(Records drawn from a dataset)
# # # # #

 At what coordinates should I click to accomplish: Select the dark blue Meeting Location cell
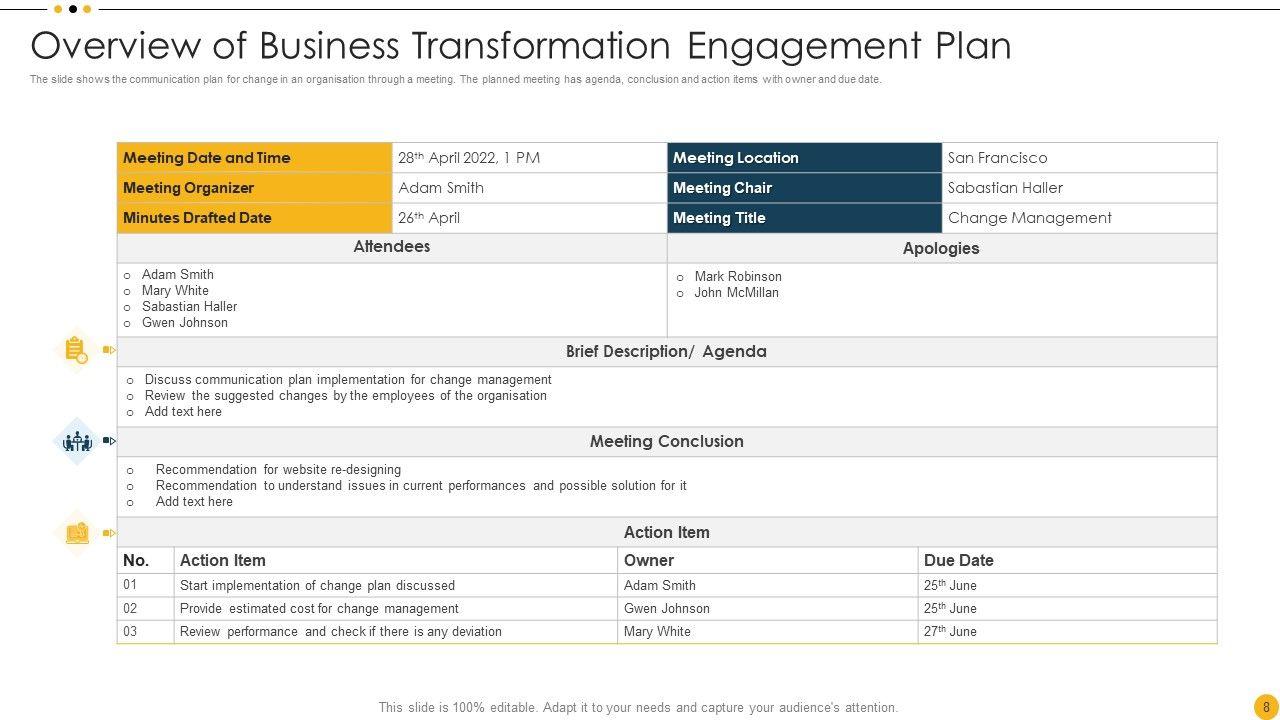[804, 158]

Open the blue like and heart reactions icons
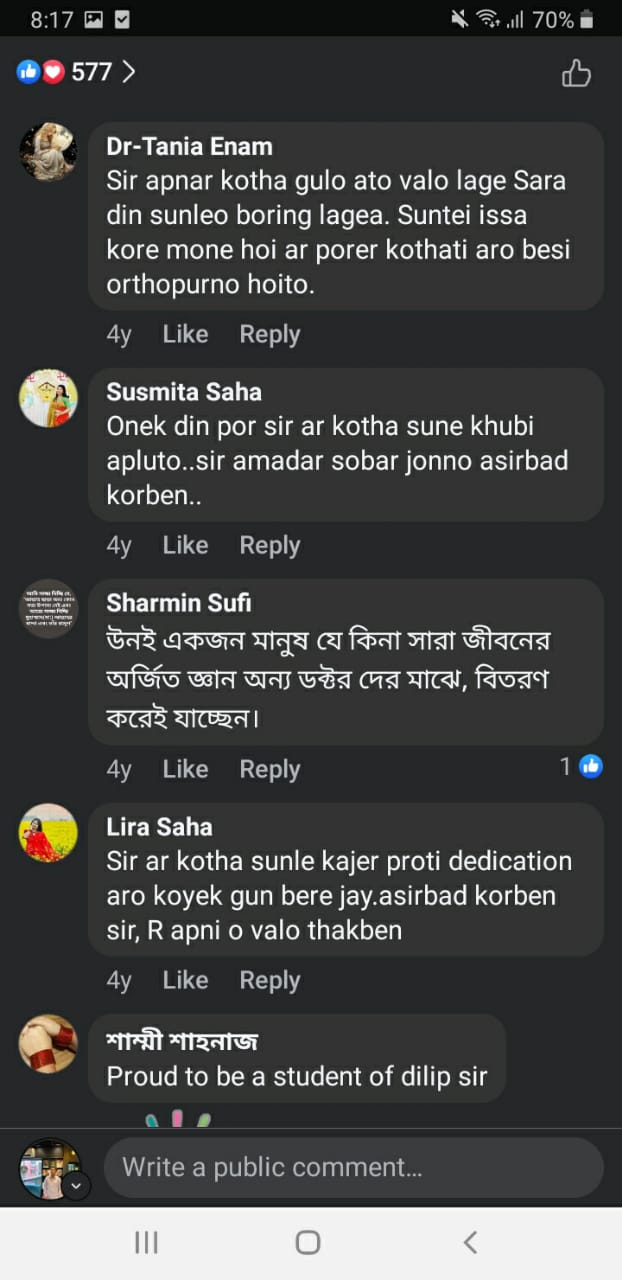(40, 72)
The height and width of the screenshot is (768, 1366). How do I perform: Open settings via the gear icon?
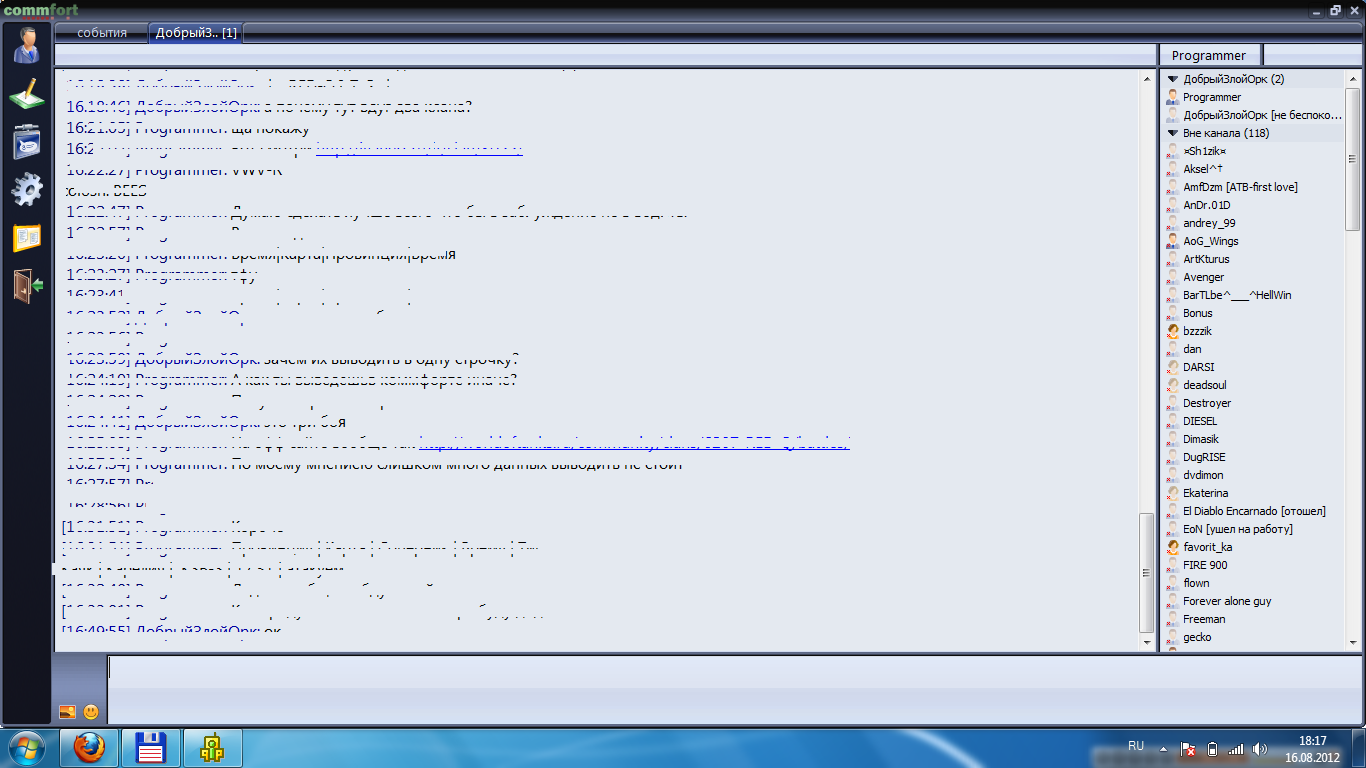click(x=27, y=189)
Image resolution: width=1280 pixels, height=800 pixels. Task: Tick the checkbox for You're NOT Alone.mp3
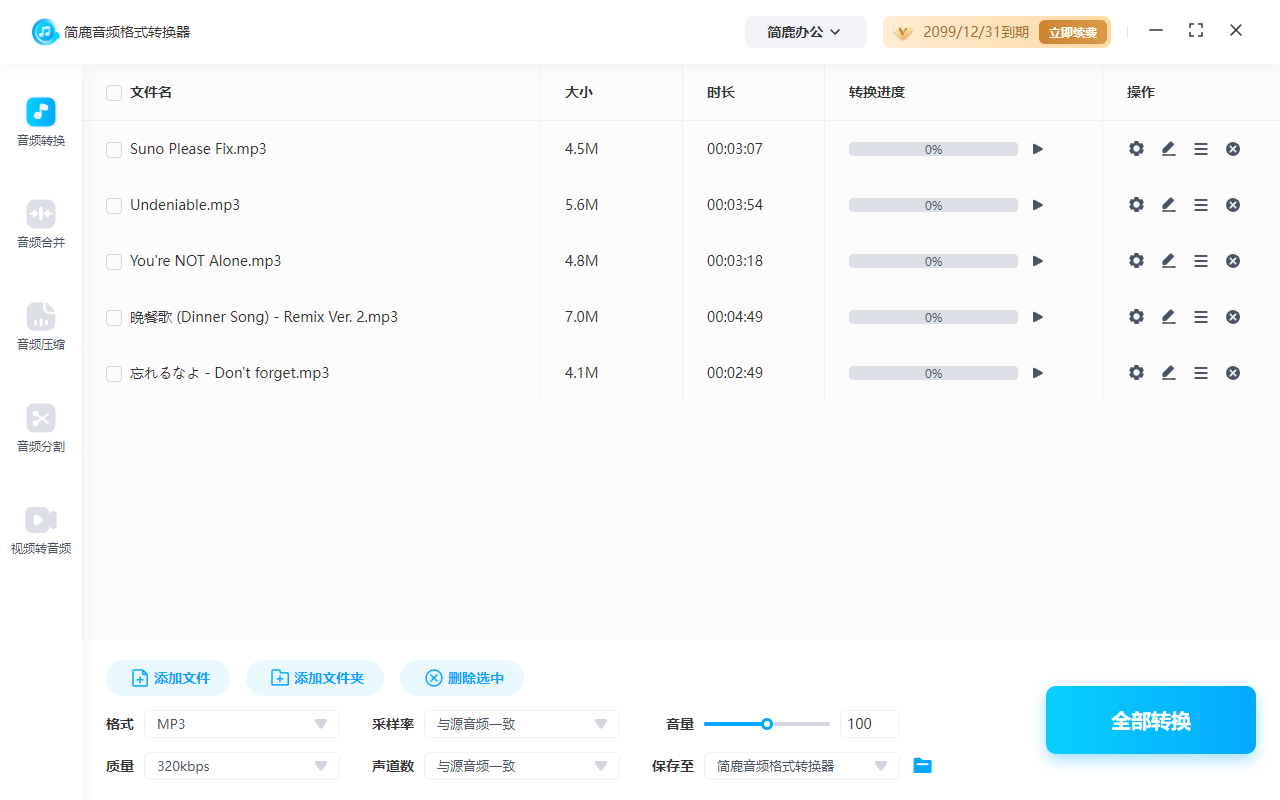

# # # # #

● **Problem to solve**
A faithful copy of all the records is required, with the pictures left out.

● **Answer area**
 At what coordinates should I click to accomplish: Select the dark blue Meeting Location cell
[804, 158]

Open the blue like and heart reactions icons
(40, 72)
The height and width of the screenshot is (768, 1366). How do I perform: Open settings via the gear icon?
click(x=27, y=189)
Image resolution: width=1280 pixels, height=800 pixels. Task: Tick the checkbox for You're NOT Alone.mp3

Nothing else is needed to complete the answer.